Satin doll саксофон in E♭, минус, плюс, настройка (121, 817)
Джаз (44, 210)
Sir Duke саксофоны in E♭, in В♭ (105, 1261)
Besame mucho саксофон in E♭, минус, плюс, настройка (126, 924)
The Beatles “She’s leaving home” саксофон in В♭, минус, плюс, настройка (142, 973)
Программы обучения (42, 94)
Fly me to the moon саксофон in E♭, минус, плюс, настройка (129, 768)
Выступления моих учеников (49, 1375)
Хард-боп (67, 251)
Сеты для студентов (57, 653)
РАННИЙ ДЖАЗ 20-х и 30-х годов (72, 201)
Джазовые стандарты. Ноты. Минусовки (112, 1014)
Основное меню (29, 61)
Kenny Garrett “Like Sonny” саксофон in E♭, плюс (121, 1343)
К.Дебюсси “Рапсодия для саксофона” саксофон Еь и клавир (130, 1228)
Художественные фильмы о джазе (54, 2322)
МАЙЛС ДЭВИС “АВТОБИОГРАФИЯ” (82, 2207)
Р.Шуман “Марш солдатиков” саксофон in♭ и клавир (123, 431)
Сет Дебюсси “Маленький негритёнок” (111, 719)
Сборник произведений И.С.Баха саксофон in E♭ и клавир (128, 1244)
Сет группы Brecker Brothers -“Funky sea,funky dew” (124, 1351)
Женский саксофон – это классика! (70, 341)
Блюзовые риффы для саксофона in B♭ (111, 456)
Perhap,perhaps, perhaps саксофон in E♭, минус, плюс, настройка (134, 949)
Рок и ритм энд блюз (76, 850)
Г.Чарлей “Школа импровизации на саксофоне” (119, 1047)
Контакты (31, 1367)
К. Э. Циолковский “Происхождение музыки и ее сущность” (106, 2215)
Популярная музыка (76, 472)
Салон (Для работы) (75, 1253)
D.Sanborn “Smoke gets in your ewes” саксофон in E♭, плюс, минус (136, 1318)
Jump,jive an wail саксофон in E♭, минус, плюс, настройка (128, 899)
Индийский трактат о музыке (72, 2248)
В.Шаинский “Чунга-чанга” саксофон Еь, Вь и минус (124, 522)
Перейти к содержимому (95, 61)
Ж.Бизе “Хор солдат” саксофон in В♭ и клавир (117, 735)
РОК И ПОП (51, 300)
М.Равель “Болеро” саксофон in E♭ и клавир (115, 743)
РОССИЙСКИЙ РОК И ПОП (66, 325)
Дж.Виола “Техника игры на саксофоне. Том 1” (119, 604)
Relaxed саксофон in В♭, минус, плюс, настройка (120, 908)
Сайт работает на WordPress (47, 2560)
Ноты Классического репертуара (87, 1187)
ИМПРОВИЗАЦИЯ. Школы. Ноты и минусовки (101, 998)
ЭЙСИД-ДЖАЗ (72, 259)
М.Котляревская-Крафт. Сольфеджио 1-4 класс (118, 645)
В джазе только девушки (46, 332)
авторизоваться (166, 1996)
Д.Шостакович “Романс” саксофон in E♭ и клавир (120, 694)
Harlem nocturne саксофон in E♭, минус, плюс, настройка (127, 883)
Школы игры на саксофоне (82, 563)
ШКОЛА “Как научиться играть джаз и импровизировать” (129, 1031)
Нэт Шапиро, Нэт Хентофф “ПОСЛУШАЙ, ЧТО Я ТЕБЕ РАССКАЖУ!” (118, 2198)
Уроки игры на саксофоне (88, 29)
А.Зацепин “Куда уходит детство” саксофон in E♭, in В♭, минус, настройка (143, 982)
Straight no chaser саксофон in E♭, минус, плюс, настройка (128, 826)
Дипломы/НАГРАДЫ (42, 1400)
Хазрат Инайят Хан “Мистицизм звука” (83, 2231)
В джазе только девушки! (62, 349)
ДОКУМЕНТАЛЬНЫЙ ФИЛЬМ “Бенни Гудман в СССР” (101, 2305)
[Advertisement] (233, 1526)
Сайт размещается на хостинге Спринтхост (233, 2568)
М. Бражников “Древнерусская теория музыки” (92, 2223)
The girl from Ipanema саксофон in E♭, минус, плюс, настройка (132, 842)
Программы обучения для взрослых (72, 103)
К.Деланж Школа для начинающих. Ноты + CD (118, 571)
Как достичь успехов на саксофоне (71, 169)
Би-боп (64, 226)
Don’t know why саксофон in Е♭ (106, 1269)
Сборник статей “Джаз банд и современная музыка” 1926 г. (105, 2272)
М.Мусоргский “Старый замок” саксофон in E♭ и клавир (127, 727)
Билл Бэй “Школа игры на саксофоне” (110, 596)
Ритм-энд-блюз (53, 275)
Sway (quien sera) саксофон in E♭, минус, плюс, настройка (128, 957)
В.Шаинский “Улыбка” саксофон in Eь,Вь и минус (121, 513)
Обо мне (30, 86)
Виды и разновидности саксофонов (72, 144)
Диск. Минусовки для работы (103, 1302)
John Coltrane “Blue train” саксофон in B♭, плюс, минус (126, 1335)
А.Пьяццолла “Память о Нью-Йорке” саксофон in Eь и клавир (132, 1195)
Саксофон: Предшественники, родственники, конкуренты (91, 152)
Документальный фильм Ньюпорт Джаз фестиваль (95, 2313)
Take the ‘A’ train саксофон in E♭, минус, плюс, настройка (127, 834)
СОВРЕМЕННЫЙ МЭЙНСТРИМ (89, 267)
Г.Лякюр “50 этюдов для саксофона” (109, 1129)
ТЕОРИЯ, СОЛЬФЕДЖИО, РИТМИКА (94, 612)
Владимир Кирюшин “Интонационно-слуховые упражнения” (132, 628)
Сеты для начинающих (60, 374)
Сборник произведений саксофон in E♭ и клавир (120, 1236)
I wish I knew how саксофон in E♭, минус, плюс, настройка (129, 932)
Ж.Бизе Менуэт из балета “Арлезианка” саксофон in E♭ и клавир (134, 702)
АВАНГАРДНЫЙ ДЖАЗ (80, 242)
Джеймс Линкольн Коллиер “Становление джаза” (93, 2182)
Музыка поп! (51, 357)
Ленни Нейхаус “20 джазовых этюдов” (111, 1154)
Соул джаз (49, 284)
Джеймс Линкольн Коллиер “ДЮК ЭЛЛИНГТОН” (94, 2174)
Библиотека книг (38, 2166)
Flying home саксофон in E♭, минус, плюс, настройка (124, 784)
================
### Work item:
Output all of the entries, exactly as they are written.

### Written answer:
Satin doll саксофон in E♭, минус, плюс, настройка (121, 817)
Джаз (44, 210)
Sir Duke саксофоны in E♭, in В♭ (105, 1261)
Besame mucho саксофон in E♭, минус, плюс, настройка (126, 924)
The Beatles “She’s leaving home” саксофон in В♭, минус, плюс, настройка (142, 973)
Программы обучения (42, 94)
Fly me to the moon саксофон in E♭, минус, плюс, настройка (129, 768)
Выступления моих учеников (49, 1375)
Хард-боп (67, 251)
Сеты для студентов (57, 653)
РАННИЙ ДЖАЗ 20-х и 30-х годов (72, 201)
Джазовые стандарты. Ноты. Минусовки (112, 1014)
Основное меню (29, 61)
Kenny Garrett “Like Sonny” саксофон in E♭, плюс (121, 1343)
К.Дебюсси “Рапсодия для саксофона” саксофон Еь и клавир (130, 1228)
Художественные фильмы о джазе (54, 2322)
МАЙЛС ДЭВИС “АВТОБИОГРАФИЯ” (82, 2207)
Р.Шуман “Марш солдатиков” саксофон in♭ и клавир (123, 431)
Сет Дебюсси “Маленький негритёнок” (111, 719)
Сборник произведений И.С.Баха саксофон in E♭ и клавир (128, 1244)
Сет группы Brecker Brothers -“Funky sea,funky dew” (124, 1351)
Женский саксофон – это классика! (70, 341)
Блюзовые риффы для саксофона in B♭ (111, 456)
Perhap,perhaps, perhaps саксофон in E♭, минус, плюс, настройка (134, 949)
Рок и ритм энд блюз (76, 850)
Г.Чарлей “Школа импровизации на саксофоне” (119, 1047)
Контакты (31, 1367)
К. Э. Циолковский “Происхождение музыки и ее сущность” (106, 2215)
Популярная музыка (76, 472)
Салон (Для работы) (75, 1253)
D.Sanborn “Smoke gets in your ewes” саксофон in E♭, плюс, минус (136, 1318)
Jump,jive an wail саксофон in E♭, минус, плюс, настройка (128, 899)
Индийский трактат о музыке (72, 2248)
В.Шаинский “Чунга-чанга” саксофон Еь, Вь и минус (124, 522)
Перейти к содержимому (95, 61)
Ж.Бизе “Хор солдат” саксофон in В♭ и клавир (117, 735)
РОК И ПОП (51, 300)
М.Равель “Болеро” саксофон in E♭ и клавир (115, 743)
РОССИЙСКИЙ РОК И ПОП (66, 325)
Дж.Виола “Техника игры на саксофоне. Том 1” (119, 604)
Relaxed саксофон in В♭, минус, плюс, настройка (120, 908)
Сайт работает на WordPress (47, 2560)
Ноты Классического репертуара (87, 1187)
ИМПРОВИЗАЦИЯ. Школы. Ноты и минусовки (101, 998)
ЭЙСИД-ДЖАЗ (72, 259)
М.Котляревская-Крафт. Сольфеджио 1-4 класс (118, 645)
В джазе только девушки (46, 332)
авторизоваться (166, 1996)
Д.Шостакович “Романс” саксофон in E♭ и клавир (120, 694)
Harlem nocturne саксофон in E♭, минус, плюс, настройка (127, 883)
Школы игры на саксофоне (82, 563)
ШКОЛА “Как научиться играть джаз и импровизировать” (129, 1031)
Нэт Шапиро, Нэт Хентофф “ПОСЛУШАЙ, ЧТО Я ТЕБЕ РАССКАЖУ!” (118, 2198)
Уроки игры на саксофоне (88, 29)
А.Зацепин “Куда уходит детство” саксофон in E♭, in В♭, минус, настройка (143, 982)
Straight no chaser саксофон in E♭, минус, плюс, настройка (128, 826)
Дипломы/НАГРАДЫ (42, 1400)
Хазрат Инайят Хан “Мистицизм звука” (83, 2231)
В джазе только девушки! (62, 349)
ДОКУМЕНТАЛЬНЫЙ ФИЛЬМ “Бенни Гудман в СССР” (101, 2305)
[Advertisement] (233, 1526)
Сайт размещается на хостинге Спринтхост (233, 2568)
М. Бражников “Древнерусская теория музыки” (92, 2223)
The girl from Ipanema саксофон in E♭, минус, плюс, настройка (132, 842)
Программы обучения для взрослых (72, 103)
К.Деланж Школа для начинающих. Ноты + CD (118, 571)
Как достичь успехов на саксофоне (71, 169)
Би-боп (64, 226)
Don’t know why саксофон in Е♭ (106, 1269)
Сборник статей “Джаз банд и современная музыка” 1926 г. (105, 2272)
М.Мусоргский “Старый замок” саксофон in E♭ и клавир (127, 727)
Билл Бэй “Школа игры на саксофоне” (110, 596)
Ритм-энд-блюз (53, 275)
Sway (quien sera) саксофон in E♭, минус, плюс, настройка (128, 957)
В.Шаинский “Улыбка” саксофон in Eь,Вь и минус (121, 513)
Обо мне (30, 86)
Виды и разновидности саксофонов (72, 144)
Диск. Минусовки для работы (103, 1302)
John Coltrane “Blue train” саксофон in B♭, плюс, минус (126, 1335)
А.Пьяццолла “Память о Нью-Йорке” саксофон in Eь и клавир (132, 1195)
Саксофон: Предшественники, родственники, конкуренты (91, 152)
Документальный фильм Ньюпорт Джаз фестиваль (95, 2313)
Take the ‘A’ train саксофон in E♭, минус, плюс, настройка (127, 834)
СОВРЕМЕННЫЙ МЭЙНСТРИМ (89, 267)
Г.Лякюр “50 этюдов для саксофона” (109, 1129)
ТЕОРИЯ, СОЛЬФЕДЖИО, РИТМИКА (94, 612)
Владимир Кирюшин “Интонационно-слуховые упражнения” (132, 628)
Сеты для начинающих (60, 374)
Сборник произведений саксофон in E♭ и клавир (120, 1236)
I wish I knew how саксофон in E♭, минус, плюс, настройка (129, 932)
Ж.Бизе Менуэт из балета “Арлезианка” саксофон in E♭ и клавир (134, 702)
АВАНГАРДНЫЙ ДЖАЗ (80, 242)
Джеймс Линкольн Коллиер “Становление джаза” (93, 2182)
Музыка поп! (51, 357)
Ленни Нейхаус “20 джазовых этюдов” (111, 1154)
Соул джаз (49, 284)
Джеймс Линкольн Коллиер “ДЮК ЭЛЛИНГТОН” (94, 2174)
Библиотека книг (38, 2166)
Flying home саксофон in E♭, минус, плюс, настройка (124, 784)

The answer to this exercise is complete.